Die Filmkolumne. Von Fabian Tietke
27.12.2023. Neue Wege des Dokumentarischen schlägt Susanna Fanzuns "Die Giacomettis" nicht ein. Dennoch erweist sich ihr Porträt der Schweizer Künstlerfamilie und insbesondere ihrer berühmtesten Mitglieder Alberto (Sohn) und Giovanni (Vater) als eine ergiebige filmische Meditation über künstlerische Lebenswege.


Die Bronzeskulpturen Alberto Giacomettis wie "L'Homme qui marche" ("Der schreitende Mann") sind Ikonen der europäischen Nachkriegsmoderne. Die Bilder seines Vater Giovanni Giacometti hängen in zahlreichen Museen.
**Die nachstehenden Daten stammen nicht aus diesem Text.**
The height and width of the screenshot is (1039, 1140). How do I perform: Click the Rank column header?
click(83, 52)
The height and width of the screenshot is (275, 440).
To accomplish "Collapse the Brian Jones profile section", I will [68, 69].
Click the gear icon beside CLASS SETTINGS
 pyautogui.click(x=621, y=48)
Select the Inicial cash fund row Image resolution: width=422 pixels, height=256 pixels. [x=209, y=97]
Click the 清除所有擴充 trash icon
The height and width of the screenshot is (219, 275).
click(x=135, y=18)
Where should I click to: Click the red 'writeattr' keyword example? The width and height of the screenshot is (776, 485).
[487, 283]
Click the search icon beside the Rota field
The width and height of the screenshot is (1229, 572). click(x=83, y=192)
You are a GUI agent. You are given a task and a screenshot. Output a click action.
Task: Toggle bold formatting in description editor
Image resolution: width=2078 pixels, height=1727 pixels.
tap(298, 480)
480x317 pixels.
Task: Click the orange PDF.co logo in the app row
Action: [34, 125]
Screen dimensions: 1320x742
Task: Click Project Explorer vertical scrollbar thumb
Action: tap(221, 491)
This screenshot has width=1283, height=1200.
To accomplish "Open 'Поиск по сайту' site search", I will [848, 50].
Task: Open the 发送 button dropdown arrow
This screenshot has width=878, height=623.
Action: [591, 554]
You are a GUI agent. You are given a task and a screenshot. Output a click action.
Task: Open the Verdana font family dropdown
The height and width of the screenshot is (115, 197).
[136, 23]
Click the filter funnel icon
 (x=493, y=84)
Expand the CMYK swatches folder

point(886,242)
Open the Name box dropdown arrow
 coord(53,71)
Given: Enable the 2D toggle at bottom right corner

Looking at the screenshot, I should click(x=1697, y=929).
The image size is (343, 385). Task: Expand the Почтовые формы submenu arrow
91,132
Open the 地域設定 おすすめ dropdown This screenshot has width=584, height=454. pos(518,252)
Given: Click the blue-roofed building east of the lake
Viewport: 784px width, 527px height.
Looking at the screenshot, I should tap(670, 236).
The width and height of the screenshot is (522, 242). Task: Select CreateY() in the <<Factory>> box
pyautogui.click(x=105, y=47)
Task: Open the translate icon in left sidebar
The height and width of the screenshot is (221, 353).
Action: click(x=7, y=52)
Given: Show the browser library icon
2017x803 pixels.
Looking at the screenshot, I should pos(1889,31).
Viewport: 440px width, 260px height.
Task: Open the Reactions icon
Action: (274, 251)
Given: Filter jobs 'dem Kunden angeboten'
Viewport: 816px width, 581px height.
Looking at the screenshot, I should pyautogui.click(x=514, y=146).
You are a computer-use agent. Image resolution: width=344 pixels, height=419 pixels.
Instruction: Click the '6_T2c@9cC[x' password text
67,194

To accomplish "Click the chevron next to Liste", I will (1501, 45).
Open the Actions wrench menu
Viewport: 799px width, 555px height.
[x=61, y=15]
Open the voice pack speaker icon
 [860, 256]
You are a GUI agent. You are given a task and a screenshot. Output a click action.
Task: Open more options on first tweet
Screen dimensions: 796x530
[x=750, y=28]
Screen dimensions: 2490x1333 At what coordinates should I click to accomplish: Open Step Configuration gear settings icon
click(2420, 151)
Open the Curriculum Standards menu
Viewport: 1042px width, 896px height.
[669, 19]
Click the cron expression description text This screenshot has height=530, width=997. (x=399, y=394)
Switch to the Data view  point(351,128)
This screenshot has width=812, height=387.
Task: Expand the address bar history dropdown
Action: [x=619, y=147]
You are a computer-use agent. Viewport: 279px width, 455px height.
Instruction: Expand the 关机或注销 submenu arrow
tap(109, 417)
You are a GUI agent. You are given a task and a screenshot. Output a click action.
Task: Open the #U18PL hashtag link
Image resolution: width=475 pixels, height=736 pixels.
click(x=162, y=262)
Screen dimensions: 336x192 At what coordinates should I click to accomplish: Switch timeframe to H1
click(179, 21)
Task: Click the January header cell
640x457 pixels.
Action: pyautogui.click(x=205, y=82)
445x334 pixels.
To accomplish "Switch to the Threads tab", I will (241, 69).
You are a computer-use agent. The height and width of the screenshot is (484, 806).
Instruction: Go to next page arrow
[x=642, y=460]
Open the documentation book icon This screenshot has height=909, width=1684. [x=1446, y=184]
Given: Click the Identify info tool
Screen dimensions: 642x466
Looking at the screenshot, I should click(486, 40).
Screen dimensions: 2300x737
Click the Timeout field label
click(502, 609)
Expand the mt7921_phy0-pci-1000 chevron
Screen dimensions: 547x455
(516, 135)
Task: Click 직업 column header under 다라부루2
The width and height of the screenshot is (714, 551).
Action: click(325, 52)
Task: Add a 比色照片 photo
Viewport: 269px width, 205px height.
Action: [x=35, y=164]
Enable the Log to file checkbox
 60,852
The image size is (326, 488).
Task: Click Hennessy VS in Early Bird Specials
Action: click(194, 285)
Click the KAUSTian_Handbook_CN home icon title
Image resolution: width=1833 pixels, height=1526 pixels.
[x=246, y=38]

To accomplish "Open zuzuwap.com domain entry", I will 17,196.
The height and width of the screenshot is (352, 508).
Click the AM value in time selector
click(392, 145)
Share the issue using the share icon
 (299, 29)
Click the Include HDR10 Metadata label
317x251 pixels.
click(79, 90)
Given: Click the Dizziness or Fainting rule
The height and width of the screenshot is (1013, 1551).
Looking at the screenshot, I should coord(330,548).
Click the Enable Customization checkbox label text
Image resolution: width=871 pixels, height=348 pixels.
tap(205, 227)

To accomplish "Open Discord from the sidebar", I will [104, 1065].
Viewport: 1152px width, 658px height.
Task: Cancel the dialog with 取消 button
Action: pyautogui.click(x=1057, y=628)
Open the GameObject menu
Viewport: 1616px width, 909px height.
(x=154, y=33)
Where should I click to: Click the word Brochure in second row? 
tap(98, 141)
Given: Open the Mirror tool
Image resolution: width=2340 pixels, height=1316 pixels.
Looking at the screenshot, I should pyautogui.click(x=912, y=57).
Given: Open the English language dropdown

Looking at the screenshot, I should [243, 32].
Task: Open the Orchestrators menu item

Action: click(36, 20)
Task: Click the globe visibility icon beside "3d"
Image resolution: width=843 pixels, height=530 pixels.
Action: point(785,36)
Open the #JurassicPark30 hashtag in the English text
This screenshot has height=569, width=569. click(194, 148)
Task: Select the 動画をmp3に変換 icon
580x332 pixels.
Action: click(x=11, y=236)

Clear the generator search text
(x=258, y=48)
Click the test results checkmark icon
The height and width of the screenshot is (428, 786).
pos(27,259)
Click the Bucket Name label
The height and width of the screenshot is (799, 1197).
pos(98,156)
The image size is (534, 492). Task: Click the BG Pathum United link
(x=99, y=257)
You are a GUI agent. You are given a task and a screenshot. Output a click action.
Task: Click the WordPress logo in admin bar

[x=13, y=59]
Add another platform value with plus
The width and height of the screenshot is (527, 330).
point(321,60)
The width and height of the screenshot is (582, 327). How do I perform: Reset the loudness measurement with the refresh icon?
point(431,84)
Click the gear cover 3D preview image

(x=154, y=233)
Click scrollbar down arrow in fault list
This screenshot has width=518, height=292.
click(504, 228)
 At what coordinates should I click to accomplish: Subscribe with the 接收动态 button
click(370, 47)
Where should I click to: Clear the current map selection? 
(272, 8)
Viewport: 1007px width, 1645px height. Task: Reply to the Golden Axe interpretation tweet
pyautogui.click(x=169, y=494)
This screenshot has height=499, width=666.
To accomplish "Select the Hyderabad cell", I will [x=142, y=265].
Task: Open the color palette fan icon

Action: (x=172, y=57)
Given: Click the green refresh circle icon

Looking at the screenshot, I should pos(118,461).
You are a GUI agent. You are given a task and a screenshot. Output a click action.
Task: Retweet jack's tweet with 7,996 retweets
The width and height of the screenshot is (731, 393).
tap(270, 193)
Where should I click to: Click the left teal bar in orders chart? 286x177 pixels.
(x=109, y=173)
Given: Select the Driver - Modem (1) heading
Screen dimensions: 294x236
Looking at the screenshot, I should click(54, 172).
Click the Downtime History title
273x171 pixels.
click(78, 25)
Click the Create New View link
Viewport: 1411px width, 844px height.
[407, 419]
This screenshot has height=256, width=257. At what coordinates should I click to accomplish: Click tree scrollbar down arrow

Die Schweizer Journalistin und Dokumentarfilmerin Susanna Fanzun nähert sich in ihrem Film "Die Giacomettis" der Familie, die aus dem Dorf Stampa im Schweizer Bergell stammt.

In den 1880er Jahren verlässt Giovanni Giacometti das Bergell, um in München und später in Paris an den Kunstakademien zu studieren. Vor allem die Zeit in Paris prägt die Malerei Giovannis, auch nach seiner Rückkehr. 1900 heiratet er Annetta Stampa aus dem nahegelegenen Borgonovo, ein Jahr später kommt das erste Kind zur Welt: Alberto. Es folgen Diego, Ottilia und Bruno. Fanzuns Film arbeitet zu Beginn vor allem die Parallelen zwischen der Künstlerkarriere von Giovanni und Alberto Giacometti heraus. Der entscheidende Unterschied wird, dass Alberto nach dem Weggang aus dem Bergell nie wieder ganz zurückkehrt und in seiner Wahlheimat Paris zu einem international bekannten Künstler wird.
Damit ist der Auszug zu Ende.